We asked the IRS for comment, but did not receive a response before press time.
“Since the IRA/401(k) custodian will be liable if it withholds at the lower rate [15%] than the tax owed [30%], it nearly always withholds at 30%,” says Roy Berg, director of U.S. Tax Law at Moodys Gartner Tax Law, who wrote me with his concerns about our piece. “If the taxpayer is eligible for the lower rate, [he or she] may file for a refund of the excess withholding.”
Berg adds that, due to widespread confusion over the proper rate, he often has to tell clients they do not qualify for 15% withholding.
What it all means
If your client is moving her U.S. retirement account to Canada, and needs or wants to make a lump-sum withdrawal, it’s best to be conservative.
“It is safer to assume that for lump-sum withdrawals, the 30% default IRS rate will apply,” says Altro. “However, it certainly doesn’t hurt to fill out [Form] W8-BEN and try to convince the [administrator] to honour the 15% treaty rate.” Again, the percentage withheld is ultimately up to the plan administrator, but as Altro says, “Try for the best (15%) and plan for the worst (30%).”
He also suggests keeping this issue in perspective. “The question of whether 15% or 30% applies on lump sum withdrawals actually wouldn’t have any real impact for the vast majority of people,” he says. “We’re talking about IRS withholding for non-U.S. person Canadians, so the entire amount of the withdrawal would be taxable in Canada in any case, and the Canadian tax rate on the income would, in virtually all cases, be above 30%.”
But it’s still important for advisors to properly set expectations with clients about what’s being withheld.
“Greater withholding means less net cash upfront from the withdrawal,” adds Altro, “so the issue is still relevant.”
Roy Berg, director, U.S. Tax Law at Moodys Gartner Tax Law, explains that “Article XVIII(2)(b) of the Treaty reduces the U.S. tax on distributions from 30% to 15% only for periodic payments and not lump-sum payments.” He argues that some practitioners “have erroneously relied on regulation section 1.441-2 to support the position that the lump-sum payments are treated the same as periodic payments under U.S. law.
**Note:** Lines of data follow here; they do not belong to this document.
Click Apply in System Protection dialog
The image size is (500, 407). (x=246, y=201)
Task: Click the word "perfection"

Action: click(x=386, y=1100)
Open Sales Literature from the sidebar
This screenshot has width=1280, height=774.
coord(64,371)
The correct analysis starts with IRC 3405(d)(2) and 72 for the definition of periodic payment, which requires ‘payments at regular intervals for a period of more than one year.’ This position was confirmed in Private Letter Ruling 9537028.”
But to get more technical, Matt Altro, president and CEO of MCA Cross Border Advisors, says that Private Letter Rulings “can’t be relied upon as precedent for other parties who are not party to the ruling.”